Apabullante y macondiano chantaje capitaneado por el bipolar y vanidoso “enfant terrible”, precedido de un enfermizo y exacerbado protagonismo mediático que aculilló -para vergüenza- a más de un congresista. Incómodo e imprudente Fiscal que se entrometió en el maltrecho proceso de paz, dificultó la tarea de los negociadores con evidente abandono de sus funciones: Desarrollar la política criminal del Estado. Perseguir las organizaciones al margen de la ley. Cumplir y hacer cumplir la ley compilada en los códigos, sin que le fuera dado  crearla, ni intervenir en asuntos distintos -como lo hizo todo el tiempo- a los reseñados expresamente por la  constitución. Invasión y desviación que atizó la falta de respeto, la aprensión y sospecha, despertadas por quien se asevera nos va a representar en Alemania. Injustificado insulto a la dignidad nacional cuando su casa -el Externado- en sintomático acto le negó su patrocinio.

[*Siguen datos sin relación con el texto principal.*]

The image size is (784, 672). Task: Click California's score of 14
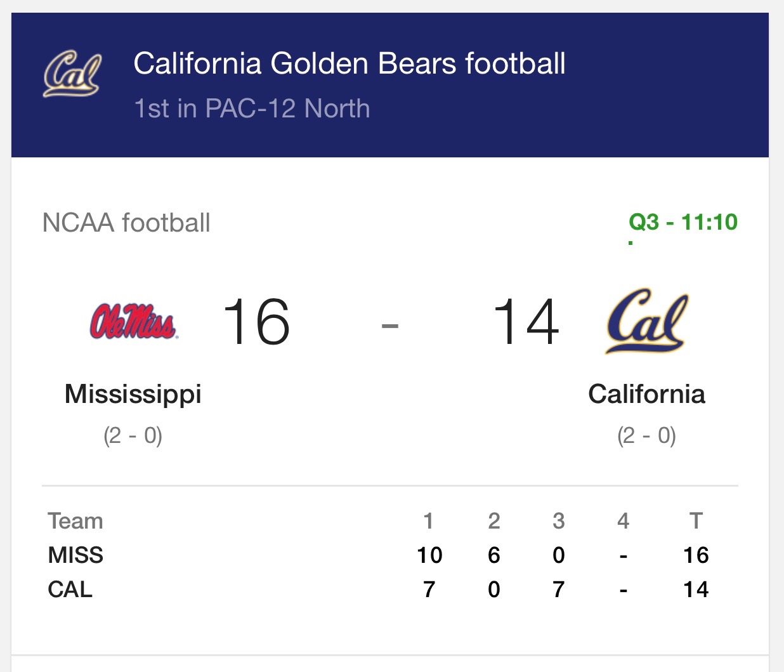pyautogui.click(x=526, y=322)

No hay mal que dure cien años ni país que lo resista. La autoalabada y polémica gestión -dicho sin eufemismo- no es la Arcadia feliz que el gárrulo, fofo e insoportable “Goliat” piensa deja como legado al paciente y curtido país que nada lo impacta, pero a pesar de ello, siente franco alivio al saber que el ambivalente y latoso parlanchín no va más. Personaje que puso andar la Fiscalía p’atrás como el cangrejo. Para decirlo con palabras de Borges que  tanto gustan al Fiscal, como el “Goofus Bird”, descrito en el “Manual de Zoología Fantástica” -criatura de la mitología estadounidense- “ave que construye su nido al revés y vuela para atrás porque no le importa a dónde va sino donde estuvo”.